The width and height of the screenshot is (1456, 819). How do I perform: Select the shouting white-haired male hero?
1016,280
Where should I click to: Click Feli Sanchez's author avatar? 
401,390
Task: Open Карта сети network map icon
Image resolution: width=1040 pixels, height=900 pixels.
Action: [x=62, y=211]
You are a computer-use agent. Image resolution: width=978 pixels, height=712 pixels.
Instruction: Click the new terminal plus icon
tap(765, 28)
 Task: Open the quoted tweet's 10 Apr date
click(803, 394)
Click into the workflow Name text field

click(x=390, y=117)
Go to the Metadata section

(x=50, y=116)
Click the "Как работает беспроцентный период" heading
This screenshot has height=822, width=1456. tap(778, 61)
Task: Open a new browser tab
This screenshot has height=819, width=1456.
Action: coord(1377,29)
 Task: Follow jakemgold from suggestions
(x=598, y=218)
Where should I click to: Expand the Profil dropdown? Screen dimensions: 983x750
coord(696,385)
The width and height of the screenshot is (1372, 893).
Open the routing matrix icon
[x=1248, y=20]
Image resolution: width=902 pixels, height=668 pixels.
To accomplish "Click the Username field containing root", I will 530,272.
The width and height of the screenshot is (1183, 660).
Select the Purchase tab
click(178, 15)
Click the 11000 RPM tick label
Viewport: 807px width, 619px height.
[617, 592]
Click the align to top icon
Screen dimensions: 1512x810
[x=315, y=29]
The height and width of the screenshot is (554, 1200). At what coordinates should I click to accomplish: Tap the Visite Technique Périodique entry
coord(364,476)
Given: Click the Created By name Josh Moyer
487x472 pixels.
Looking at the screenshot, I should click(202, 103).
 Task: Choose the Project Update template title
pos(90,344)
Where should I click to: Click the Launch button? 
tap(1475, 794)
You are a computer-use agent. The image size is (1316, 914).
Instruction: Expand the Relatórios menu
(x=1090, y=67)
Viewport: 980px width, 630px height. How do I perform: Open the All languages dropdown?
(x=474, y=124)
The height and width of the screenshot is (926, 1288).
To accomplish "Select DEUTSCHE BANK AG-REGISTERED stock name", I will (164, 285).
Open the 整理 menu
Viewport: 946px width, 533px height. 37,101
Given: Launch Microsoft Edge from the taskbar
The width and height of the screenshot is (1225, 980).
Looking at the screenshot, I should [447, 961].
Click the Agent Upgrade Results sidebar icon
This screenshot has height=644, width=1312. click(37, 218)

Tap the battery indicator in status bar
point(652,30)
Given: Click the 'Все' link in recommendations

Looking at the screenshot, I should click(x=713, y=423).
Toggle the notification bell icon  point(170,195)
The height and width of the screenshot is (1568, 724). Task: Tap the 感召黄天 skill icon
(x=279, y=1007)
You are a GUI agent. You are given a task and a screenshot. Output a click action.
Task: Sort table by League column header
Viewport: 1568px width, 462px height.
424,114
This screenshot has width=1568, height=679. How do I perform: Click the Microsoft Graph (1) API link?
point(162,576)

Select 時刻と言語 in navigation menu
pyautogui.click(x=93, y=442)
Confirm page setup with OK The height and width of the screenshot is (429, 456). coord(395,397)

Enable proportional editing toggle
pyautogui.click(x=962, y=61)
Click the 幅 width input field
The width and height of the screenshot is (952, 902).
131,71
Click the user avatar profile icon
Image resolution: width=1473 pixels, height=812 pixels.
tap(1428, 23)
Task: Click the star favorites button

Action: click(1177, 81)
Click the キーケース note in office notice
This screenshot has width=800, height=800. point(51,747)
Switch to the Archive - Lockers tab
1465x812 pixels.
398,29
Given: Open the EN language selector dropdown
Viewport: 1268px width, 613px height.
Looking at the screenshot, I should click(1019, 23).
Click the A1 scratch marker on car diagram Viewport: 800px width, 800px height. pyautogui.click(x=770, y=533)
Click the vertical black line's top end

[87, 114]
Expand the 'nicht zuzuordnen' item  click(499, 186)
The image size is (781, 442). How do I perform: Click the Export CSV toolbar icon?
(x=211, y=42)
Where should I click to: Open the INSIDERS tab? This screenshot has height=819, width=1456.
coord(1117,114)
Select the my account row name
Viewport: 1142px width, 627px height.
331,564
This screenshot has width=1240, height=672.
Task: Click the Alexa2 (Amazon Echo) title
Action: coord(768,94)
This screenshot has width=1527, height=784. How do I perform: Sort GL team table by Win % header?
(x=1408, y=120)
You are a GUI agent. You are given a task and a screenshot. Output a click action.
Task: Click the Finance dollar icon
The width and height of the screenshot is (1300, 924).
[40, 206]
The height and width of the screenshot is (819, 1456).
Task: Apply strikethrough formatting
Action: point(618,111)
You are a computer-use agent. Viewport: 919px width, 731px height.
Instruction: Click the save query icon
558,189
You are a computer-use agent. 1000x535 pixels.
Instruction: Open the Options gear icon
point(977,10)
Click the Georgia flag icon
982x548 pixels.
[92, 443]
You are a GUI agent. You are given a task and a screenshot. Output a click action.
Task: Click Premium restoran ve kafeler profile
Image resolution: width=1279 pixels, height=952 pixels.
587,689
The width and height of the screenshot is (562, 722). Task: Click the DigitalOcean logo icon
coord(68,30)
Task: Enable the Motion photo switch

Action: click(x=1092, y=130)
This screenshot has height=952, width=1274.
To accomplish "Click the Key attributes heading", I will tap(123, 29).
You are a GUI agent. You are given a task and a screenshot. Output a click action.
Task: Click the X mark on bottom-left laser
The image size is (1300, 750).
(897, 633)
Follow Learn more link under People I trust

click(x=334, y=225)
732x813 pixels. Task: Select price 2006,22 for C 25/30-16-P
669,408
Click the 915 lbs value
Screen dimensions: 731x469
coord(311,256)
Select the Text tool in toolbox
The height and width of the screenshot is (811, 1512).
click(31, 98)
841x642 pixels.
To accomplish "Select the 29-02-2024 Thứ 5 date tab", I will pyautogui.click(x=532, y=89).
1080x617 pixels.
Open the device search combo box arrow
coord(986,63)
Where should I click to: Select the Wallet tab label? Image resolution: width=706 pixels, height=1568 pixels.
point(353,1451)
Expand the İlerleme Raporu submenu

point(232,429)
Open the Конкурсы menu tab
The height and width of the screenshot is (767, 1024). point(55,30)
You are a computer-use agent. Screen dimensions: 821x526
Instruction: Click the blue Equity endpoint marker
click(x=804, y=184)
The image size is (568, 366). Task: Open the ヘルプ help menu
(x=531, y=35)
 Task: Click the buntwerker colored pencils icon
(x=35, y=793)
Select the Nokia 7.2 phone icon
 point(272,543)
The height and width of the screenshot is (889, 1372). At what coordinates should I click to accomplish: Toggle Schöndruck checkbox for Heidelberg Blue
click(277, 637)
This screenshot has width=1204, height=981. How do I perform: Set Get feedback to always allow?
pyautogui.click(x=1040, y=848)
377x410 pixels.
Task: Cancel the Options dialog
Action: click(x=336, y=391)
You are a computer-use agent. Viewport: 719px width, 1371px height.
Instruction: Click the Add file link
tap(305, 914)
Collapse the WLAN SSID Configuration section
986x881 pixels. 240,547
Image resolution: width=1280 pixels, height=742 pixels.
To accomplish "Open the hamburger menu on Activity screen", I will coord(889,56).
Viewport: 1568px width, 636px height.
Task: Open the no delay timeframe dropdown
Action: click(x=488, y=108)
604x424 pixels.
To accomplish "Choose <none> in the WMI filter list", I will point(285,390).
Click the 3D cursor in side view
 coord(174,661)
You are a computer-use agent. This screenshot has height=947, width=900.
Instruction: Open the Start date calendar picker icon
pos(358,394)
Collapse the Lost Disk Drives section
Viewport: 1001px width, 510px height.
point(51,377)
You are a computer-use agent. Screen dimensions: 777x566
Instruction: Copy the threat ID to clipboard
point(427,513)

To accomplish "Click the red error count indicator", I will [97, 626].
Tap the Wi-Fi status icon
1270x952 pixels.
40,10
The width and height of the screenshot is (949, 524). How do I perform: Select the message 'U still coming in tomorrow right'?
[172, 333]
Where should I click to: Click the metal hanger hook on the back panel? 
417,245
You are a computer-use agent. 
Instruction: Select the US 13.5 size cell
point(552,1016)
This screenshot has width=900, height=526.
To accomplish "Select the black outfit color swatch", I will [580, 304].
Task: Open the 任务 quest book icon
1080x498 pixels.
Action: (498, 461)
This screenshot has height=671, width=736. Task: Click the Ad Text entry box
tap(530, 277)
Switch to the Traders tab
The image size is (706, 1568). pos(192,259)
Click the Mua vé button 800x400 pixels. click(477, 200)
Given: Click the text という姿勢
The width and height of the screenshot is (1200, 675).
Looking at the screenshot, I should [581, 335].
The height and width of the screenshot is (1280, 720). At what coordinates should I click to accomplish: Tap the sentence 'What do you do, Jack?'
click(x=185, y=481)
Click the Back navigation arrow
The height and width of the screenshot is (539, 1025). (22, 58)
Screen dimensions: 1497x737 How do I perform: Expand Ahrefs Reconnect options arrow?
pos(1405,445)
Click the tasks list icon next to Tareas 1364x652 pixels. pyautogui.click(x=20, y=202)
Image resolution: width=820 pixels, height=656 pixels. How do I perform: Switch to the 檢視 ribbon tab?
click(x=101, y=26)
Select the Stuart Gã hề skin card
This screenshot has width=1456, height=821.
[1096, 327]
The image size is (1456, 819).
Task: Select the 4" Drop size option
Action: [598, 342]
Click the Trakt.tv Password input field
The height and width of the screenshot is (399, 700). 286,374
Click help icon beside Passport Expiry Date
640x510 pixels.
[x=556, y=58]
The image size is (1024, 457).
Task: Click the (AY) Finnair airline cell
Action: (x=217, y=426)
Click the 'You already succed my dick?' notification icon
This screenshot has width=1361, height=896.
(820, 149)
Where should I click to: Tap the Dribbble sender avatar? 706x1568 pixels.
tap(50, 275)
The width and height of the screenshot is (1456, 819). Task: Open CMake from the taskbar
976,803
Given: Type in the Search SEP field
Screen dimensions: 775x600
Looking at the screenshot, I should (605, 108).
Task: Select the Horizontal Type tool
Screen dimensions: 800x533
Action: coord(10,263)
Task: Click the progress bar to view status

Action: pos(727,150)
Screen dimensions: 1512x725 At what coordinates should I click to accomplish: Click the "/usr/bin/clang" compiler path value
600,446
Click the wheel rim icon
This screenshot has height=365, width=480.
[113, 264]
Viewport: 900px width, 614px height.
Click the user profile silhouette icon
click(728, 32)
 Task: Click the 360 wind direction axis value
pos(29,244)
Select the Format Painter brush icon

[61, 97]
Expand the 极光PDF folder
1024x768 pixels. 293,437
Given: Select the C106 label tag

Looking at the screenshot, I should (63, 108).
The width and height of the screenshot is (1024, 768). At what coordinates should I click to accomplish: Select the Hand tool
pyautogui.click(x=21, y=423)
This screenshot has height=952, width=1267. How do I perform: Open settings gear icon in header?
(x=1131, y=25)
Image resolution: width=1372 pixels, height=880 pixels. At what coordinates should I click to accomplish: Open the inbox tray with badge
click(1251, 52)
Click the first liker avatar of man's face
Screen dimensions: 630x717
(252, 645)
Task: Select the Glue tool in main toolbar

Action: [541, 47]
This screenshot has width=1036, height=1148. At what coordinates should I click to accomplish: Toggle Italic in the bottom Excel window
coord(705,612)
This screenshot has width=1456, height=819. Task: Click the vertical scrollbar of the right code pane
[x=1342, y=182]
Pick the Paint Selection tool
-*-*-
TASK PROMPT: Rewrite the rows from the beginning through the line with "Action: coord(1377,29)", replacing "Task" with "Goal" and changing nothing else.

RESULT:
The width and height of the screenshot is (1456, 819). How do I perform: Select the shouting white-haired male hero?
1016,280
Where should I click to: Click Feli Sanchez's author avatar? 
401,390
Goal: Open Карта сети network map icon
Image resolution: width=1040 pixels, height=900 pixels.
Action: [x=62, y=211]
You are a computer-use agent. Image resolution: width=978 pixels, height=712 pixels.
Instruction: Click the new terminal plus icon
tap(765, 28)
 Goal: Open the quoted tweet's 10 Apr date
click(803, 394)
Click into the workflow Name text field

click(x=390, y=117)
Go to the Metadata section

(x=50, y=116)
Click the "Как работает беспроцентный период" heading
This screenshot has height=822, width=1456. tap(778, 61)
Goal: Open a new browser tab
This screenshot has height=819, width=1456.
Action: coord(1377,29)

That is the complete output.